When the boy didn’t respond, the teacher then asked him to sit next to her. He didn’t, and told her he didn’t want to be touched, according to the Miami Herald. So she told him to walk with her. The boy said his mom was going to beat her up, according to the Herald, and punched her in the chest.

The school district was aware of the boy’s disabilities, according to the lawsuit, since he was on an individualized education program. The teacher had allegedly placed him in a “classroom and lunchroom setting that they knew was not appropriate for his disability,” according to the lawsuit.

Officer Michael Malgrat, one of three officers named in the lawsuit Tuesday, said in a report reviewed by the Herald that the boy “had his hands clenched into fists and he was postured as if he was ready to fight” when he and the teacher came to the school's administrative office.

Crump, who is also representing the family of George Floyd, said during a press conference Tuesday that the boy, who is only 3 feet 6 inches tall and weighs 64 pounds, posed no threat to the officers. The complaint, filed Tuesday in the U.S. District Court for the Southern District of Florida, names the city, the Monroe County School District, three officers, a teacher, and two school officials as defendants.

========================================================================

Directions for this task
Please continue the news report on the lawsuit over the boy, his teacher, and the officers, picking up after its last sentence.

========================================================================

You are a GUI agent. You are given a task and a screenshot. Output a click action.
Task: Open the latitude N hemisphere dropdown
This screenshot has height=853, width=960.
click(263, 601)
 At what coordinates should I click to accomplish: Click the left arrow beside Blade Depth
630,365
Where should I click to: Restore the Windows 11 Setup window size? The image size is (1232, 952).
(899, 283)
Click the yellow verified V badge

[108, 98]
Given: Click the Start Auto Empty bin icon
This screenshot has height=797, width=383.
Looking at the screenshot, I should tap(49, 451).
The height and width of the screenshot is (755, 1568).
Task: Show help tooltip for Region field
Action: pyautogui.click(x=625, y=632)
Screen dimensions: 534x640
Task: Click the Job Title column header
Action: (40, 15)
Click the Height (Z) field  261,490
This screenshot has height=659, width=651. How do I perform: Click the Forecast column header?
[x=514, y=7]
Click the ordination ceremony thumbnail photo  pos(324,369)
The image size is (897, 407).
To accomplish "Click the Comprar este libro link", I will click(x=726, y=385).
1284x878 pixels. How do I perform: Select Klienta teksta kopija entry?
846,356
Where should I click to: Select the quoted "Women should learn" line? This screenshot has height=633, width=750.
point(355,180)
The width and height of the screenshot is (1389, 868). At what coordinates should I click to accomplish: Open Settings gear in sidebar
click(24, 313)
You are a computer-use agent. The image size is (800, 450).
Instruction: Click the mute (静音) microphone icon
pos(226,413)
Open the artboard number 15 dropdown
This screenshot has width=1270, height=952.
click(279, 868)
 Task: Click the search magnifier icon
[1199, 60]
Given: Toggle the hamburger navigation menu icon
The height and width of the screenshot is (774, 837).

========================================================================

Response
“This mother had to hire a criminal lawyer to aggressively defend these charges — these allegations that her son had committed a felony when he simply was having a mental illness crisis because of his disabilities that had been well diagnosed,” Crump said in Tuesday’s press conference.

The Key West Police Department, the city, and the Monroe County School District did not immediately respond to a VICE News request for comment. Key West Police Chief Sean T. Brandenburg told the Miami Herald that officers had followed standard operating procedures.

Police departments have repeatedly been criticized for arresting children at their schools over minor incidents. One Orlando officer was fired last year after arresting two school children in one day, including a 6-year-old girl who had allegedly kicked someone.